Reduced has a strange ability to change or obscure patterns and then to find a pattern in spread. Black reduced looks like a bird with a pattern. The indigo that I think is t pattern, shows little if any. The one I call a check (but still don't know) indigo reduced, many don't think she's indigo at all but reduced black with bronze. I still think she's indigo but I can't be completely sure yet.

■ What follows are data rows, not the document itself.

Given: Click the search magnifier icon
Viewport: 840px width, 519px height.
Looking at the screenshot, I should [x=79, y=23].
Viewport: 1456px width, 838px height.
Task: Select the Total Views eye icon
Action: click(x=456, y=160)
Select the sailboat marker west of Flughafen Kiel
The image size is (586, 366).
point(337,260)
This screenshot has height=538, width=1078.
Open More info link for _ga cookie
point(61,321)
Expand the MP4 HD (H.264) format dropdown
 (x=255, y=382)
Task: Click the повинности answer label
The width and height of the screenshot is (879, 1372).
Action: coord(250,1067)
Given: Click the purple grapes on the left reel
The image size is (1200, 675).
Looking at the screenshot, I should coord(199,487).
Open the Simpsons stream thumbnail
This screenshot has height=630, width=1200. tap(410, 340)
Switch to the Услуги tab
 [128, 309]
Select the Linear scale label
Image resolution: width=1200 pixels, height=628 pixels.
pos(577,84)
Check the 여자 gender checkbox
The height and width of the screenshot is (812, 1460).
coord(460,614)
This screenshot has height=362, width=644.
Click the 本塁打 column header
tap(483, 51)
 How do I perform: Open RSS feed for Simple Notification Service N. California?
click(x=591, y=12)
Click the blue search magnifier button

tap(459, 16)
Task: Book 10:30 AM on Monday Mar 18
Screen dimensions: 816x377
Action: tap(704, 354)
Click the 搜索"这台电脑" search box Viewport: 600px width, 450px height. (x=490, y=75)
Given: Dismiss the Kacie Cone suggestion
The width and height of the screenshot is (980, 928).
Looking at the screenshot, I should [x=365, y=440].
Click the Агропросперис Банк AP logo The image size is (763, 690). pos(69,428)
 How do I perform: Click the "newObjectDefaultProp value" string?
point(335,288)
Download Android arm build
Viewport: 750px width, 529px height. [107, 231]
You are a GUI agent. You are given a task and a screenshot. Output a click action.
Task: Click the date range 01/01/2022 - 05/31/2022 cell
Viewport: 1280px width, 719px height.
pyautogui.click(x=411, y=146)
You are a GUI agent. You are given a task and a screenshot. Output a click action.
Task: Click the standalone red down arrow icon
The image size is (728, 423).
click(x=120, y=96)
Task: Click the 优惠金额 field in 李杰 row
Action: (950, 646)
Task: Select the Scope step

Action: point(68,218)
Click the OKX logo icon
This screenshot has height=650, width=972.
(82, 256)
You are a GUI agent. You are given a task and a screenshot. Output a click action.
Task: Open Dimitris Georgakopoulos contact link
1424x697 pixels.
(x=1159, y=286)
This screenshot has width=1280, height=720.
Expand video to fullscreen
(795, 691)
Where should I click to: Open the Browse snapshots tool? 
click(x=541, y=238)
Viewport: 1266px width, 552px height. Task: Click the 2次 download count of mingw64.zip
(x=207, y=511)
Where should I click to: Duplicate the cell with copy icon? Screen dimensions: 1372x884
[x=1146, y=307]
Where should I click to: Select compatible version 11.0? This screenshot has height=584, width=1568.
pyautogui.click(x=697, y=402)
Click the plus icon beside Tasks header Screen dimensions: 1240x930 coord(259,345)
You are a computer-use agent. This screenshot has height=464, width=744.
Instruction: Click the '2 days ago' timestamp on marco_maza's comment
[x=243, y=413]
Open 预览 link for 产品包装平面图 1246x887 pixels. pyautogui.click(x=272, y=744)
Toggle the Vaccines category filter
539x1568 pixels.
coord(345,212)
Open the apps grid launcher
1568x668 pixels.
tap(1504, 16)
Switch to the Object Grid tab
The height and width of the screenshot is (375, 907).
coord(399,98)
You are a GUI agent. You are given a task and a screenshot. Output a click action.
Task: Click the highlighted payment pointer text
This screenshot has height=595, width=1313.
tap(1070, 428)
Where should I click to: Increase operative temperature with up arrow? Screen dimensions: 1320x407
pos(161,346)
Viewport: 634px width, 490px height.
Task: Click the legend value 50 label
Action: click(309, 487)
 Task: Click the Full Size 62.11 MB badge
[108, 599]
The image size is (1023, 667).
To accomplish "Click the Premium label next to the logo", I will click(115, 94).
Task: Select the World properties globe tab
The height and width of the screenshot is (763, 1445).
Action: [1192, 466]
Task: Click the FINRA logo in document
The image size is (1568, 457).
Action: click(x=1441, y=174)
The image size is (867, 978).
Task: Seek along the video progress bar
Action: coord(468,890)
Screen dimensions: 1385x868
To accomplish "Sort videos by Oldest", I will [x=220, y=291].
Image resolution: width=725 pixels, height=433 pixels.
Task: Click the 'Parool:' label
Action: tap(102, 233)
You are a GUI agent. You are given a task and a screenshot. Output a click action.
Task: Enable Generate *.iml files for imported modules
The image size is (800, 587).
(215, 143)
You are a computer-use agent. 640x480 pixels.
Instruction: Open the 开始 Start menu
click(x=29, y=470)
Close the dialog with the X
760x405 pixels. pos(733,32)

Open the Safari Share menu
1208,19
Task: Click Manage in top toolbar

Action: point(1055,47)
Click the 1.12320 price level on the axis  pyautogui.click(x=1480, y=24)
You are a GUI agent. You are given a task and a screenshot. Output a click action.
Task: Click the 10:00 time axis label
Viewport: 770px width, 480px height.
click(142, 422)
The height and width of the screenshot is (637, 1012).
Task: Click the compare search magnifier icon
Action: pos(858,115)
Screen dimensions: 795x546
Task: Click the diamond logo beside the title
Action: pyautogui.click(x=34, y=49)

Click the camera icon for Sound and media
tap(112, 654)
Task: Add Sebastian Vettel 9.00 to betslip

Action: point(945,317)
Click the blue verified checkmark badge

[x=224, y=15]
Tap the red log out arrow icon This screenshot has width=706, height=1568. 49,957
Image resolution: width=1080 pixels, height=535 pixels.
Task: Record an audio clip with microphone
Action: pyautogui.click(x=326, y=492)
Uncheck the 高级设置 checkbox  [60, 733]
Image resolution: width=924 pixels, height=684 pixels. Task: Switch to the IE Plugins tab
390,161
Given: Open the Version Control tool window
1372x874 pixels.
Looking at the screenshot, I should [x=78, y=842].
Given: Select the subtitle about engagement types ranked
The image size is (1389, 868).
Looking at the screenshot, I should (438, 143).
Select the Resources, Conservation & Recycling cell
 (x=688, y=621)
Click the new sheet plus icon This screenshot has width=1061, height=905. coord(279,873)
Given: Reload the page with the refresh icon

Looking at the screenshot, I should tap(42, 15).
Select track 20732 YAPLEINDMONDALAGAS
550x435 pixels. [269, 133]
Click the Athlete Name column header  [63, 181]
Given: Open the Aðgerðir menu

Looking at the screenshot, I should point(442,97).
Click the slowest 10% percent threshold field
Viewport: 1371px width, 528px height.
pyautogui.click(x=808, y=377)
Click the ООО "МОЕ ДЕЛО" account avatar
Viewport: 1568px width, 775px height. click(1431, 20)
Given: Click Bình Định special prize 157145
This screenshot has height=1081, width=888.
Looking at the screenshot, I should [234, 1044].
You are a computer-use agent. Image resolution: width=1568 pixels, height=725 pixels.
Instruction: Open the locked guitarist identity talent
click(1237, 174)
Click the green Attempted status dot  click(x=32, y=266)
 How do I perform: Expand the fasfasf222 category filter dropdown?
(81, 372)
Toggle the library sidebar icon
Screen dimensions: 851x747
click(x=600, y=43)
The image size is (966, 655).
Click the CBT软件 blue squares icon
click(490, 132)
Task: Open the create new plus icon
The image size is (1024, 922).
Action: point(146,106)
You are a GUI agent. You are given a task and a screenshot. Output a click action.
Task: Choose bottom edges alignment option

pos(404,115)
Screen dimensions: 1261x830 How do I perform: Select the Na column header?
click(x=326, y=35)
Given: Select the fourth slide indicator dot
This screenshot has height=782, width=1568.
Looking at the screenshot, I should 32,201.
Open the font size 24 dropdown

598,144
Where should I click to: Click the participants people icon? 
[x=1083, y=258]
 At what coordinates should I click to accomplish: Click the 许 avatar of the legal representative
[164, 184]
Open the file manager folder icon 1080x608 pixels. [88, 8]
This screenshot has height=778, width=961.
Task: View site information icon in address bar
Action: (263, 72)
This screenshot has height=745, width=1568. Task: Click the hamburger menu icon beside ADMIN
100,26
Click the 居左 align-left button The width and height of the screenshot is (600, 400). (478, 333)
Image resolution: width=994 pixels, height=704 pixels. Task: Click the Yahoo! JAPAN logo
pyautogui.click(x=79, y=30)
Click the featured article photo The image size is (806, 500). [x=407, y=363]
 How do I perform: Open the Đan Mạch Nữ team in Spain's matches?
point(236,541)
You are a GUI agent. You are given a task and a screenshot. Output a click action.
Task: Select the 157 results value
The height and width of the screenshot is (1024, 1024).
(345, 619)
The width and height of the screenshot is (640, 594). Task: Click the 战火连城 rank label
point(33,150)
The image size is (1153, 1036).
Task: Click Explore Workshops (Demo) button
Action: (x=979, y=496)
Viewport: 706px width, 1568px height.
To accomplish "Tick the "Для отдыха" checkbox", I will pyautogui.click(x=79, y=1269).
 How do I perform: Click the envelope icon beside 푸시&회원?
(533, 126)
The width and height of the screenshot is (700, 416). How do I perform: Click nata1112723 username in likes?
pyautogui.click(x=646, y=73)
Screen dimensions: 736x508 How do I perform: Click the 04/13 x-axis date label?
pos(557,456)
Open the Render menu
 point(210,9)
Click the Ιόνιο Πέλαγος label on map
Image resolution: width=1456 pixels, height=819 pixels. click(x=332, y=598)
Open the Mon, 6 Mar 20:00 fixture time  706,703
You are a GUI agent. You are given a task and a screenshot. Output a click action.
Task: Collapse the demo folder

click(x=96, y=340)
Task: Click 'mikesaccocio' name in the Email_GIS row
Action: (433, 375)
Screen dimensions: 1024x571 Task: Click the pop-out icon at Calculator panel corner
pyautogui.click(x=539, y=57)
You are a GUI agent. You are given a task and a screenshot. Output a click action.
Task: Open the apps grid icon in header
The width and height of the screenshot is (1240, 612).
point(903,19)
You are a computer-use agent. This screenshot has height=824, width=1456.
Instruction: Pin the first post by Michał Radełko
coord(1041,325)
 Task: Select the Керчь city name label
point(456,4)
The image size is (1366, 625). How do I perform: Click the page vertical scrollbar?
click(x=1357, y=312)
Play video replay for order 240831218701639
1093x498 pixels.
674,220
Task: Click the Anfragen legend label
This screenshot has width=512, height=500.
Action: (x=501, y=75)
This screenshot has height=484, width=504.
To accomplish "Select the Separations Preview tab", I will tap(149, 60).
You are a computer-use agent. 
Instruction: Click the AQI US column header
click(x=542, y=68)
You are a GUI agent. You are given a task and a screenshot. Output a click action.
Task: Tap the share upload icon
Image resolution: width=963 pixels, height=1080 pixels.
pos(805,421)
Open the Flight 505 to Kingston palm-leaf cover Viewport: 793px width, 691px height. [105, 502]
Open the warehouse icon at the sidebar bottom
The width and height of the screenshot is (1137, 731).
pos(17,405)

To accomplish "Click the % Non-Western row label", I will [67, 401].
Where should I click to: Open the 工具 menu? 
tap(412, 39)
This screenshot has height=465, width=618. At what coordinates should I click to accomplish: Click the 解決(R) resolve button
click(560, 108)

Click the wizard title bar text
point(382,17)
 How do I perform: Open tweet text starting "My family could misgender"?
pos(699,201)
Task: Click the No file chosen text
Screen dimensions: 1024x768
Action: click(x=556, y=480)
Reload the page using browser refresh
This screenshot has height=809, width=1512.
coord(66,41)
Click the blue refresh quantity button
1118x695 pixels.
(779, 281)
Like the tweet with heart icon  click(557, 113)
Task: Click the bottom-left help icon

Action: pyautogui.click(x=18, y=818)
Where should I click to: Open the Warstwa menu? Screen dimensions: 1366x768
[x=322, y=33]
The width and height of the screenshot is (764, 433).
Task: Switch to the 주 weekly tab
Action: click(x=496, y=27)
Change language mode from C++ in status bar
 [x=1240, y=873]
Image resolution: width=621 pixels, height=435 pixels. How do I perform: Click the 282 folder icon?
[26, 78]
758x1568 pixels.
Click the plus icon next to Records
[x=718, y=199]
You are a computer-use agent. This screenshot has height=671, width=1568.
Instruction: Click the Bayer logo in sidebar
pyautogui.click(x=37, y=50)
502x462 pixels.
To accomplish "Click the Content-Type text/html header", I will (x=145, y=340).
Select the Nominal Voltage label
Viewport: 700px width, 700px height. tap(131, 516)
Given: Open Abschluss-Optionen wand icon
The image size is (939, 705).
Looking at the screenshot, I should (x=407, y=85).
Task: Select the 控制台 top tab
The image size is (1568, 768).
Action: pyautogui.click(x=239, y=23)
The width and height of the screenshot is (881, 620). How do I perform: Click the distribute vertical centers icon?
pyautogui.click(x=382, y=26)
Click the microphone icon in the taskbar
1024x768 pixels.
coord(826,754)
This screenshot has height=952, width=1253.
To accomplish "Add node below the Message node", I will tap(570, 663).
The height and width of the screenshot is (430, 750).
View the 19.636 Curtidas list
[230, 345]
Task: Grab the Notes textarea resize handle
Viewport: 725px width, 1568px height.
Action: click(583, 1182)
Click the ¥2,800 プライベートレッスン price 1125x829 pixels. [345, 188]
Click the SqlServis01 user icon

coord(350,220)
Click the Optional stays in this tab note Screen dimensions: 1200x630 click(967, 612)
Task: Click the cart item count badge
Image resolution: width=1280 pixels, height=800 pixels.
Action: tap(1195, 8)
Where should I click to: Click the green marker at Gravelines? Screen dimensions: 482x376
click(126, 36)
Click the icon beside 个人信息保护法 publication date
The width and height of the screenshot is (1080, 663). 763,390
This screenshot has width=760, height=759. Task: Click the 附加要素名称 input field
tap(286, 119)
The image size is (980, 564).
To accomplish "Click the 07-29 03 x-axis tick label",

I've seen some other pictures of other guys reduced indigo and many do look very similar to the hen with the pattern (first one). Mine is just darker and has a more bronzy look. I am certain that she has dirty factor as she has at least two dirty offspring. Dirty is said to work in reverse with reduced, making them lighter but it seems that indigo or bronze may change that as well. There is a very high degree of variability in reduced birds but I suspect that most of them are just modifiers such as sooty, smokey, bronze and dirty that are making the big changes with reduced. Ron Huntley at least agrees with me on that. All we can do is work with them and test them out. A fun gene to play with.

Bill


----------